> **Records shown**
■ ■ ■ ■

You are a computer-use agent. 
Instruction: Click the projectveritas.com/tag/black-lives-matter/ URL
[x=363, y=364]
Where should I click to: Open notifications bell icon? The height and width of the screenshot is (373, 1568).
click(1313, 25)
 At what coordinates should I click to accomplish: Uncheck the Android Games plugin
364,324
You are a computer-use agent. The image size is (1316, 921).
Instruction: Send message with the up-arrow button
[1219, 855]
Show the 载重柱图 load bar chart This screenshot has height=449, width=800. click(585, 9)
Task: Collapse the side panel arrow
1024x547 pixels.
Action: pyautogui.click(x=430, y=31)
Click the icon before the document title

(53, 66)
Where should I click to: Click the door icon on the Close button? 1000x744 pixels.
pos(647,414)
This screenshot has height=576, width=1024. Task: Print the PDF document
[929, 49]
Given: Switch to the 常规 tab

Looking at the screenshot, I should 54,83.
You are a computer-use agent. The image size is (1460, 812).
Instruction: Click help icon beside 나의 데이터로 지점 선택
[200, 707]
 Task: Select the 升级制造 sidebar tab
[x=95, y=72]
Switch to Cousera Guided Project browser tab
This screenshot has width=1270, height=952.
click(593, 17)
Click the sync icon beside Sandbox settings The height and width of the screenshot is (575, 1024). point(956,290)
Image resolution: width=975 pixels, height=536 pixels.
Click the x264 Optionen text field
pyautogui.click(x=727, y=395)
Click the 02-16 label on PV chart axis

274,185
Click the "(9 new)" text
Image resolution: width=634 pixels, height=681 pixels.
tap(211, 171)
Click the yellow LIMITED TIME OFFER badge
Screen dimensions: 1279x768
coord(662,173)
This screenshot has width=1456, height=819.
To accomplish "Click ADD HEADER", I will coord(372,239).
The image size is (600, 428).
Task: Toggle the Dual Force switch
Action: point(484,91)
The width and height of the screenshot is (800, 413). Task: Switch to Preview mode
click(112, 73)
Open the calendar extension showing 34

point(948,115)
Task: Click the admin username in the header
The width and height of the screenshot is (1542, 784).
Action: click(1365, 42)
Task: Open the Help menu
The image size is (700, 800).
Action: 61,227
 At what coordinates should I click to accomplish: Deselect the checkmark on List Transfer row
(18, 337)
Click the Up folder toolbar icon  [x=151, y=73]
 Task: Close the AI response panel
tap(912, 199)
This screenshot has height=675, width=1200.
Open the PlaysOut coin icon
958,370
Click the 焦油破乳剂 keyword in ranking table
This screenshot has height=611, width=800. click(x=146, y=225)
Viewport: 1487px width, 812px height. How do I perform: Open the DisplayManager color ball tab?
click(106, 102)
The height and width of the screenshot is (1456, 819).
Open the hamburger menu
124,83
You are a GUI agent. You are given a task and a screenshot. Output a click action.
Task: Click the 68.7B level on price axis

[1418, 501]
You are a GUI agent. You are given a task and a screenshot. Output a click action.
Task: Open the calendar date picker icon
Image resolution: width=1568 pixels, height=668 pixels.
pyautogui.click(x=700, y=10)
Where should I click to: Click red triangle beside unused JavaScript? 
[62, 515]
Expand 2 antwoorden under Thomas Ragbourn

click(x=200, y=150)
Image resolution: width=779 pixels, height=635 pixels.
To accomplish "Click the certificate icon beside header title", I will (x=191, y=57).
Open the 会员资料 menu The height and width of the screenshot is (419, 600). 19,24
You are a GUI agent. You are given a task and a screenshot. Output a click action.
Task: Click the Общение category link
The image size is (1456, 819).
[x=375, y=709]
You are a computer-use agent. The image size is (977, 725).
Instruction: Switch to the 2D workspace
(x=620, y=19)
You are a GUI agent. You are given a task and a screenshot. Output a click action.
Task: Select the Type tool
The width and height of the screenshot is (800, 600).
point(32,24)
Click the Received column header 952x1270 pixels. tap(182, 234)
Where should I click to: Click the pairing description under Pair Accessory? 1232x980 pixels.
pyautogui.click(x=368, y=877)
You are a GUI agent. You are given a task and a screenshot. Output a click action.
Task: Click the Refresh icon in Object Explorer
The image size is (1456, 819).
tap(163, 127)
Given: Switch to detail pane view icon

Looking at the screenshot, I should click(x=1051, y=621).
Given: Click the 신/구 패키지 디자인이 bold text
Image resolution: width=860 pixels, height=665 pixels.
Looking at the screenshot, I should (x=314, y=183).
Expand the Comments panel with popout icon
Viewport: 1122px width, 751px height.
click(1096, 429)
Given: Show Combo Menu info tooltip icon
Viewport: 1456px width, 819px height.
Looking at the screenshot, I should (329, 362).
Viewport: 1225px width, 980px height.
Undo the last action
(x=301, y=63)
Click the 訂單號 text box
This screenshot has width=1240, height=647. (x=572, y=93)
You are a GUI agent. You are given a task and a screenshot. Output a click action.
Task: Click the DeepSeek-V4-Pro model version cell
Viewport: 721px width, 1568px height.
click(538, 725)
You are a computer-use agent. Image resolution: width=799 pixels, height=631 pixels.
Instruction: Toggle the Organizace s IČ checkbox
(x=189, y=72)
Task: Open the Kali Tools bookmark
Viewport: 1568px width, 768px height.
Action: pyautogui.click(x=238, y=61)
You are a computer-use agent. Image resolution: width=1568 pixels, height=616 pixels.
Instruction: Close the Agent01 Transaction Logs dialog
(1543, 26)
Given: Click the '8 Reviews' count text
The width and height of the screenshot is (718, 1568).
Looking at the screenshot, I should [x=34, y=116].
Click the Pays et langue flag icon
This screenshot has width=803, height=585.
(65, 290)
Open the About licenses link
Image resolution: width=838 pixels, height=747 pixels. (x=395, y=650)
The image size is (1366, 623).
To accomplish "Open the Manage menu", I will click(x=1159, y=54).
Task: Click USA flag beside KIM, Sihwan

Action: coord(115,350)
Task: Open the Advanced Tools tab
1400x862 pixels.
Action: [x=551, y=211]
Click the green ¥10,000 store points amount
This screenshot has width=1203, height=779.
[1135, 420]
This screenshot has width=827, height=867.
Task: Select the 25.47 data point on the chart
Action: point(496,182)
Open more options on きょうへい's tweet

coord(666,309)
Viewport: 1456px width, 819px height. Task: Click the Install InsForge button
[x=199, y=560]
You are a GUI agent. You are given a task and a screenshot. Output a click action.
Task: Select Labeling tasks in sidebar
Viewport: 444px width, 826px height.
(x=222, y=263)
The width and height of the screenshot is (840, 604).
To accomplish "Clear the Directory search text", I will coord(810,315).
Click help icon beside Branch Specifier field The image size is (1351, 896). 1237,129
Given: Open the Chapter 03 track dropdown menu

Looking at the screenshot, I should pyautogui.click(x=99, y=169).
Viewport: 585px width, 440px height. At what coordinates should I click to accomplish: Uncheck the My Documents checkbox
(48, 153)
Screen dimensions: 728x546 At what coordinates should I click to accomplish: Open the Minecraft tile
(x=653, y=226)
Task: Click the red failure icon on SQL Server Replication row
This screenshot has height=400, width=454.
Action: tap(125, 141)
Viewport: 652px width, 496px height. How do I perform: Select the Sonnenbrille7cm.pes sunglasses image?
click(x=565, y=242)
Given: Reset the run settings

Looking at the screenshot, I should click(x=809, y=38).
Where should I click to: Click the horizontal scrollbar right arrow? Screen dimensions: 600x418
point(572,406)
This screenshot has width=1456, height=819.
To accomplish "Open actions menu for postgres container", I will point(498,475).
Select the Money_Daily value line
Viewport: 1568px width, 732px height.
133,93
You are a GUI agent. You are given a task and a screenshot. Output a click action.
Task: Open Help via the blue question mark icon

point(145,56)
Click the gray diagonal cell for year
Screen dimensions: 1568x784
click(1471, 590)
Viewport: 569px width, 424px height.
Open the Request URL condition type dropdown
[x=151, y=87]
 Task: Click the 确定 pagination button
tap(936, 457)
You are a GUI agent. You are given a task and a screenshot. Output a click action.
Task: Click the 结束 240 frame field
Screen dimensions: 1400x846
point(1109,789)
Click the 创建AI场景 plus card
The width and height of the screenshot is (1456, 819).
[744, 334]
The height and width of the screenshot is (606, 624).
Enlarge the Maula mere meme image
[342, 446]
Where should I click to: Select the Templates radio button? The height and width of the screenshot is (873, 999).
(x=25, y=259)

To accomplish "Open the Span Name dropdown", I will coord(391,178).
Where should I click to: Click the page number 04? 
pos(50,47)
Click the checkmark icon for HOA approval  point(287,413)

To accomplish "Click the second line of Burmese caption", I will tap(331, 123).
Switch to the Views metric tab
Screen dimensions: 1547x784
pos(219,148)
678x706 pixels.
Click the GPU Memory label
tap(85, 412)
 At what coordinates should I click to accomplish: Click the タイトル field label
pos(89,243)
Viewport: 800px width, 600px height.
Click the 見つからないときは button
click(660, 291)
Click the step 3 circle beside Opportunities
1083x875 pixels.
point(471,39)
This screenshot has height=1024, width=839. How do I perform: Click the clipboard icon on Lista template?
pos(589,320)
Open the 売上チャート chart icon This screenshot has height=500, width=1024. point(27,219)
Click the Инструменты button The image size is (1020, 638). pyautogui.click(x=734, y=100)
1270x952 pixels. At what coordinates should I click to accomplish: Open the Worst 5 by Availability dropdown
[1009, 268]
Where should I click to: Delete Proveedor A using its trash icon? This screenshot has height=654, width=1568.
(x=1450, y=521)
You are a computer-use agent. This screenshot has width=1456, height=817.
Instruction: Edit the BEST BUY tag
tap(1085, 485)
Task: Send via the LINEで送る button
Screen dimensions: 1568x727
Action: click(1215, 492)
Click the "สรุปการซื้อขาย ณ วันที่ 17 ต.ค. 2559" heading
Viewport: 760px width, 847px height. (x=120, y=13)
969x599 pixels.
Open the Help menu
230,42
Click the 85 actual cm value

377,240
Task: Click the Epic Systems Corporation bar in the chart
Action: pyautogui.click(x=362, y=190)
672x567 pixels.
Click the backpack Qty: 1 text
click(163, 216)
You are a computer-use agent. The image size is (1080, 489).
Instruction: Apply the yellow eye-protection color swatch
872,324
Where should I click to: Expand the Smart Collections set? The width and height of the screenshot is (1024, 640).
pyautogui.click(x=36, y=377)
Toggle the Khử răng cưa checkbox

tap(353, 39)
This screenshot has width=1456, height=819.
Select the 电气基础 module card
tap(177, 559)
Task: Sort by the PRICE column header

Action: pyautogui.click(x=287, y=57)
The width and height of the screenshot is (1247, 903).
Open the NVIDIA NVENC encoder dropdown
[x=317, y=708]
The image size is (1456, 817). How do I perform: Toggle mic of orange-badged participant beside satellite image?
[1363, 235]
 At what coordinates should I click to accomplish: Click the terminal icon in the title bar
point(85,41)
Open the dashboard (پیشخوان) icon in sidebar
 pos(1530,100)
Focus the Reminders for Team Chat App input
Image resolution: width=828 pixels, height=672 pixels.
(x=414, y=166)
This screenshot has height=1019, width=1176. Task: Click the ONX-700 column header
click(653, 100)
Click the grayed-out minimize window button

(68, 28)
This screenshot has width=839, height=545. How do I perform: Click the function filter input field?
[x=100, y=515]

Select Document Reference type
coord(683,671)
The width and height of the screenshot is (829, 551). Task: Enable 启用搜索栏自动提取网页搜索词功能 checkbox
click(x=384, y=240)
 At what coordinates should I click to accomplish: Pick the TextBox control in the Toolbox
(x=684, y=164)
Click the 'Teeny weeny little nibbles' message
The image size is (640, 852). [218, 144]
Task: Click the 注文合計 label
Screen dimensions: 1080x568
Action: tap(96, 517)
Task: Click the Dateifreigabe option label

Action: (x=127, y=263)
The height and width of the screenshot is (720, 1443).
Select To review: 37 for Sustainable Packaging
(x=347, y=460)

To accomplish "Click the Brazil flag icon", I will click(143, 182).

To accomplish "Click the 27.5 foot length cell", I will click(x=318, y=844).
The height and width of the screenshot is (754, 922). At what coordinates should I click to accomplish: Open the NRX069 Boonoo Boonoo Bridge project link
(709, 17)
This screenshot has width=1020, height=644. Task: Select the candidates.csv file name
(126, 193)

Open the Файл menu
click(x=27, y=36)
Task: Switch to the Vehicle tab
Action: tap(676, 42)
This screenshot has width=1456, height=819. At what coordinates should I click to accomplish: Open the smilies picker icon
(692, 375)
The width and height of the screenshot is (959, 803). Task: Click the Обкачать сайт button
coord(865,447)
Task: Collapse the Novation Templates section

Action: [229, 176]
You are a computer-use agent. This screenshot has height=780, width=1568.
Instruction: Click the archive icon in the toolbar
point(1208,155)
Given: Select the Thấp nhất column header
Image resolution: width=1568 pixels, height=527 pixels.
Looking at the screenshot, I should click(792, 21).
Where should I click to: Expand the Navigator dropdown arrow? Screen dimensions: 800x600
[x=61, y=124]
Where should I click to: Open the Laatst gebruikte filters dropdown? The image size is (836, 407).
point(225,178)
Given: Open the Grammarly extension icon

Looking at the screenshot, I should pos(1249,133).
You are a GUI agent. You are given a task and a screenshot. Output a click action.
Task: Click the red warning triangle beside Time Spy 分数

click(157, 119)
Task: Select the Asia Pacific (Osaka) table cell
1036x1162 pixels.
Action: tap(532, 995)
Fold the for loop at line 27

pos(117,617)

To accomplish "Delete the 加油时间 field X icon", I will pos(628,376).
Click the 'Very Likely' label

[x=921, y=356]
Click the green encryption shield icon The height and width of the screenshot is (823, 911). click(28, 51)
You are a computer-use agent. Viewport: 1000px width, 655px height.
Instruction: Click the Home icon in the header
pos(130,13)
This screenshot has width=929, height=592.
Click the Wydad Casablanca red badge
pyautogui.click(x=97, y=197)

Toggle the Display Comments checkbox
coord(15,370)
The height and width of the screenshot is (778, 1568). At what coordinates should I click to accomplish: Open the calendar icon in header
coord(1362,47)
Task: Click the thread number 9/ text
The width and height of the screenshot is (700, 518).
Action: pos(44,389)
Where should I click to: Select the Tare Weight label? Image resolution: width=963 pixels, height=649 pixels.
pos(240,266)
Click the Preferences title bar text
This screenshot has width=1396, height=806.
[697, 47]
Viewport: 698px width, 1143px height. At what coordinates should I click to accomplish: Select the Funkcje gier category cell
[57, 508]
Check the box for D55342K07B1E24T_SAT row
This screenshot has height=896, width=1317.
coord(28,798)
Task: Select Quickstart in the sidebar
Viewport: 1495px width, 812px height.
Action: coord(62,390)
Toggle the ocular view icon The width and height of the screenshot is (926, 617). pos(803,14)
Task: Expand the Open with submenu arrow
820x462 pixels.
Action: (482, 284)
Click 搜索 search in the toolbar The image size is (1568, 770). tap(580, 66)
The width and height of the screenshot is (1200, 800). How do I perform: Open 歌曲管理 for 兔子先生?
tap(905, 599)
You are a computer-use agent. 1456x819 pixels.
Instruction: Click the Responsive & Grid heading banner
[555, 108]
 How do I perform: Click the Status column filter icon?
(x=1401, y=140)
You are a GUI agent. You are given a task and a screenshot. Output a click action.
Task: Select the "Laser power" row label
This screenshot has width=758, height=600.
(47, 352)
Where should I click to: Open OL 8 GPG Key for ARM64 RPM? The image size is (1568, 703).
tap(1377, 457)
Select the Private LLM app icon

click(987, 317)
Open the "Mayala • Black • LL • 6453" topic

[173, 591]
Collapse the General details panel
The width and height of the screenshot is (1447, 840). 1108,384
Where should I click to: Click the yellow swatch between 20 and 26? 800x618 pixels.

■ ■ ■ ■

> **Required task**
Please retype the rows above, starting at the line that contains "You are a computer-use agent. The image size is (1316, 921)." and ending at the line that contains "coord(662,173)", with both of those lines included.

> **Solution to this exercise**
You are a computer-use agent. The image size is (1316, 921).
Instruction: Send message with the up-arrow button
[1219, 855]
Show the 载重柱图 load bar chart This screenshot has height=449, width=800. click(585, 9)
Task: Collapse the side panel arrow
1024x547 pixels.
Action: pyautogui.click(x=430, y=31)
Click the icon before the document title

(53, 66)
Where should I click to: Click the door icon on the Close button? 1000x744 pixels.
pos(647,414)
This screenshot has height=576, width=1024. Task: Print the PDF document
[929, 49]
Given: Switch to the 常规 tab

Looking at the screenshot, I should 54,83.
You are a computer-use agent. The image size is (1460, 812).
Instruction: Click help icon beside 나의 데이터로 지점 선택
[200, 707]
 Task: Select the 升级制造 sidebar tab
[x=95, y=72]
Switch to Cousera Guided Project browser tab
This screenshot has width=1270, height=952.
click(593, 17)
Click the sync icon beside Sandbox settings The height and width of the screenshot is (575, 1024). point(956,290)
Image resolution: width=975 pixels, height=536 pixels.
Click the x264 Optionen text field
pyautogui.click(x=727, y=395)
Click the 02-16 label on PV chart axis

274,185
Click the "(9 new)" text
Image resolution: width=634 pixels, height=681 pixels.
tap(211, 171)
Click the yellow LIMITED TIME OFFER badge
Screen dimensions: 1279x768
coord(662,173)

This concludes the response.